My impression is that Buddhism, like all faiths, has that surface level of justifying why there is evil and how to get free of it - so there’s that inner peace [0] - but there’s also this call to action, to reduce suffering, to work on peace outside yourself - that’s compassion, and Jesus and Buddha were all about it, even if their followers sometimes lose the plot. (I’m too ignorant to speak of Muhammad).

As far as the corruption of religion into preserving social hierarchies goes, I like to think that the capacity to be co-opted by a state is a feature, not a bug: a viral transmission vector. These holy texts might not have survived without a corrupt state maintaining it.

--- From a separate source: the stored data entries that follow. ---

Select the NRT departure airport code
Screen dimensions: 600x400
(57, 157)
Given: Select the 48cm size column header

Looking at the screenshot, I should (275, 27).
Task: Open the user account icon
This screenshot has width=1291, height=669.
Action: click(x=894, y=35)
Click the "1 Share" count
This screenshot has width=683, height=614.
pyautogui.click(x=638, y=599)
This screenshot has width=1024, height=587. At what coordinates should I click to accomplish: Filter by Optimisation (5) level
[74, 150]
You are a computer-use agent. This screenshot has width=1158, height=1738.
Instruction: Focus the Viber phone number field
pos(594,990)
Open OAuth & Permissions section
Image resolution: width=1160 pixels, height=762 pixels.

[0] Nellie McKay has a song by this name on her album “get away from me”, it’s a fantastic critique of this focus on “inner peace”

1 comments

I'm highly skeptical of people who claim to have found salvation in Jesus, and righted all their former wrongs. I never know if they're telling themselves that, or just trying to convince me it's true. But I've lived in Buddhist countries and watched the same pattern of individual behavior juxtaposed with belief. And you're right, they both rendered unto Caesar and probably survived and propagated as a result. And to be clear, neither one is malicious or bad in its basic construction - telling people to be mindful or live according to ethical ideas. What does suck though is that both of them try to pretend that ethics spring from their written dogma, rather than teach people that ethical behavior is a rational and completely natural response. And by making it part of dogma they rob people of credit for having ethical impulses. So you want to help the poor - you're being "Christian" as opposed to being a rebel, or a good person. They deprive the individual of authentic agency in this regard. And an individual deprived of that agency passes down the dogma; and after generations it loses meaning.